Comedor

—Me cago en estos prófugos —gritaba Vargas durante la cena—. Me cago una y mil veces. Me la jalo sobre ellos y me vengo sobre sus cadáveres.

Apenas se había tomado el tiempo para ir por otra muda a su casa sobre la Calle del Comercio. Era uno de los pocos solteros que vivían solos; las queridas no le duraban, y era a propósito. Pero ahí no había encontrado lo que buscaba, en esa casucha vacía y demasiado pequeña. Por eso había irrumpido en la cena, a pesar de que el coraje no le daba estómago para sentir hambre. Los demás se esforzaban por ignorarlo. Tenían todos el privilegio de las tres comidas diarias y les gustaba disfrutarlo en el silencio que los distinguía como clase. Que los internos ahogaran en ruido sus miserias, ellos tenían comida bastante para sólo abrir la boca y engullirla. Pero no era eso, en realidad, había en el exabrupto de Vargas un miedo agazapado que nadie se atrevía a ver a los ojos.

—Además son pendejos —seguía mientras pateaba sillas de pura falta de creatividad dramática—. Estamos en el purgatorio. ¿Quién quiere salir del purgatorio? Si la única puerta que hay es al infierno. En el cielo se nace.

—Vargas, te van a quitar el cargo —dijo por fin uno de sus cabos.

—No me van a quitar el cargo porque ninguna de ustedes putitas tiene los güevos para tomarlo. Nos quedamos así hasta el final.
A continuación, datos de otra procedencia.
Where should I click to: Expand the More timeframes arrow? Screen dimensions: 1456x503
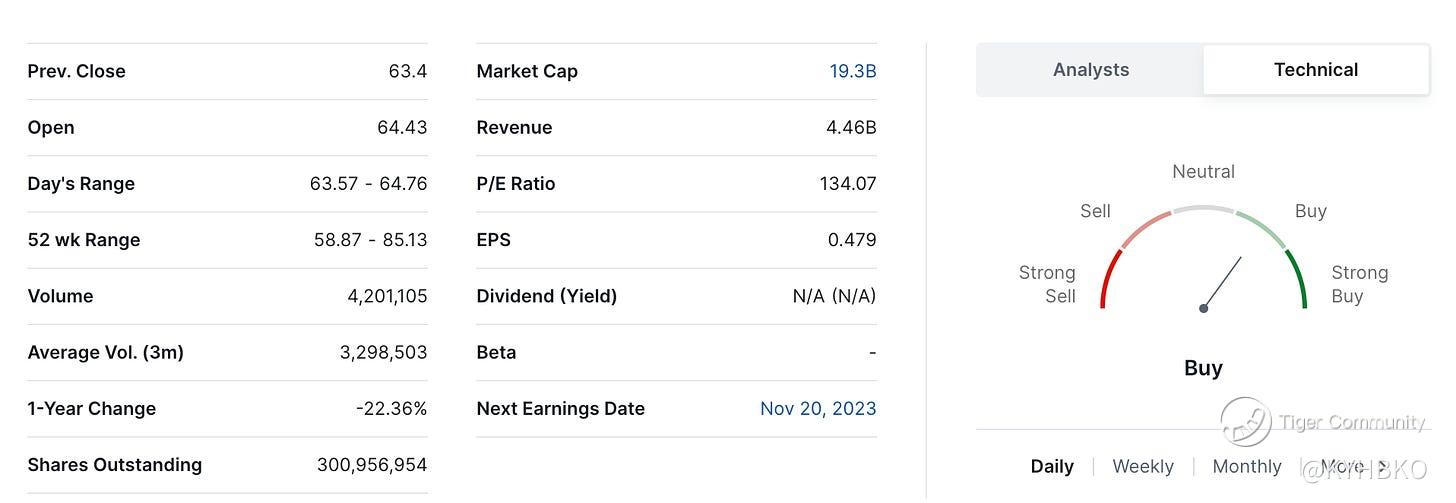[x=1381, y=467]
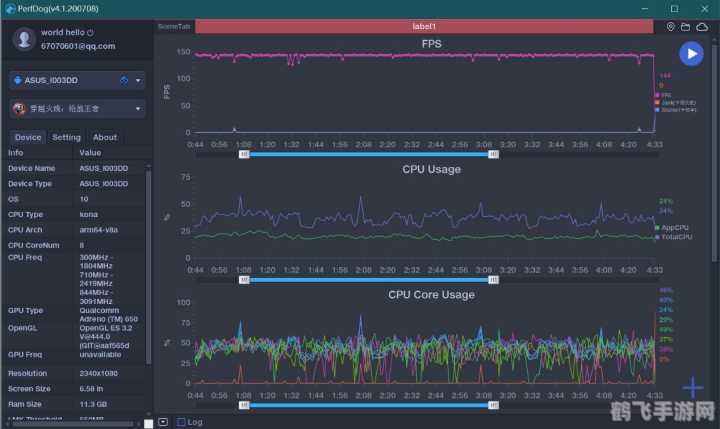Expand the ASUS_I003DD device dropdown
The height and width of the screenshot is (429, 720).
(138, 80)
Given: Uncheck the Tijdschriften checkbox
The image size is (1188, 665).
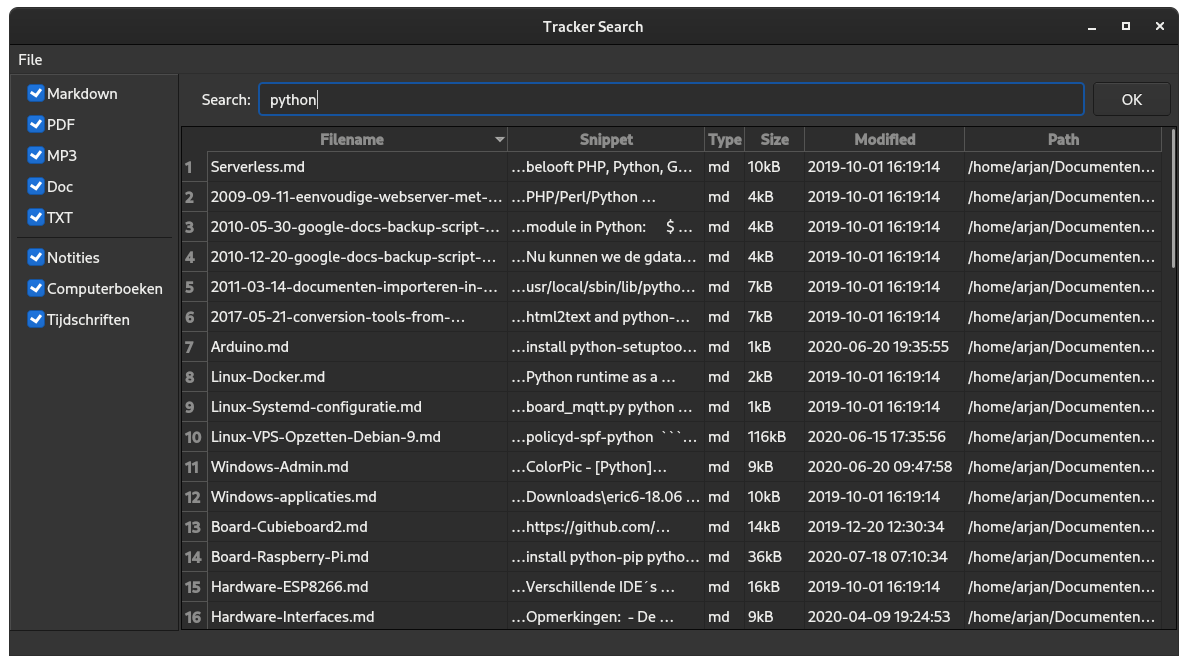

Era eso. Y les dolía unánime que hablara con la razón en la garganta. No quedaba nadie vivo que recordara a Vargas antes de que se diseñara como era ahora. Nadie podía concebir siquiera su reemplazo, aunque todos en ese cuarto habían empezado como reos y sabían muy bien que no era una condición por la que se pudiera pasar con la dignidad intacta.

—Esto en realidad es culpa de la autoridad —sentenció—. Yo no debí haber estado en esa lancha.

—Ellos son los que pagan —dijo casi el mismo—. Con ellos sólo hay un trato.

—Ésa es una pinche mentira —concluyó sacando un churro perfectamente forjado de su bolsillo izquierdo—. Siempre hay tratos alternos. Y pagan mejor.